Did those stable lads who ran into the road to gawp at the arrival of the internal combustion engine have any inkling that their world was about to change? After the wonder (it moves on its own!), the laughter (it’s broken down!) and the complacency (it’ll never replace the horse), it took a few years for real understanding to dawn: the livery yard is closing?
A century on, journalists gazing at artificial intelligence are contemplating a similar but faster cycle. It is a wonder to watch a machine take less than a minute to produce 800 words of analysis in correctly spelled proper sentences. And it’s funny that the first submissions to the BJR are in the style of an earnest teenager. As a member of our production team put it: “Reassuring that they read like a GCSE essay!”
But there is less complacency, for that has already been knocked out of most journalists. The advances in technology that revolutionised the media industry have largely destroyed its business model. It’s easy to be a publisher, hard to make money from it. Few feel particularly secure in their jobs. A first generation of machines began writing sports and business reports for newspapers and news agencies a decade ago. They would, we were assured, free journalists to do more creative work. Rather, they have freed some departments of the need for journalists.

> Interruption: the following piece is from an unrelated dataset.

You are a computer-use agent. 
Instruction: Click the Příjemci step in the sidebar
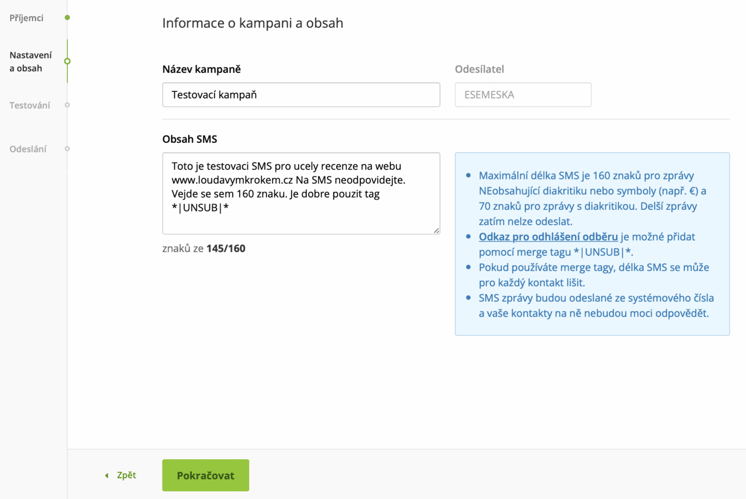[26, 18]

We should say at this point that it is characteristic of a solipsist trade that we discuss whether AI will damage our career chances, rather than address whether it will kill off mankind. These are new technologies that get cleverer with every iteration. When tech bosses start to propose regulation, we know there is something serious to worry about.
Unfortunately, most of us lack the technical ability to grasp how profound these developments will be. We prefer to think instead of the remarkable longevity of newspapers in surviving radio, television and the internet, each of which was expected to kill them. When developers tell us they believe AI will introduce a more powerful revolution than that delivered by the internet, we get a glimpse of what is to come.
Journalists tend to have arts rather than science backgrounds, which might explain our taking refuge in anthropomorphism. For now, we feel more comfortable with the latest AI writers when we see them as rivals, newly arrived on the editorial floor. As paranoid journalists have long done in the face of new talent, we address failings rather than strengths. Sure, it works fast and doesn’t take breaks. Yes, it met that deadline and coughed up a further 250 words to fill the extra space. But if it is so bright, why didn’t it ask what we’d pay? And don’t expect it to work in the UK after midday, when all of America is waking up and playing with it.
The truth is that there are many tasks AI can take on in any publishing house or media production company immediately. It will check spellings and sentence structure, sub-edit copy, create scripts, background stories and explanatory features. That’s become basic. Our ‘guest columnist’, ChatGPT, writing pieces for and against the regulation of the press (below), created perfunctory copy.
But the more ideas we fed in, the more it set off to explore and update. So, what is left for journalists? We might reassure ourselves that AI models are currently merely repurposing information already created. They are, if you like, doing a sophisticated “cuts job”. And who but a reporter can record those first pieces of evidence?
Where does the original information come from? We are deluding ourselves if we believe it is not already out there, often in the useful format beloved of social media. These are machines that scour every scrap of available data, and they do it in seconds. But creative thought? Jokes? Sadness? An understanding of the human condition? Don’t be so sure, for this is technology that learns and improves. When the Today programme set AI to write a Shakespearian sonnet earlier this year, it asked a classical actor and an academic to judge the result. How we laughed at the banality of its words. We’re not laughing now.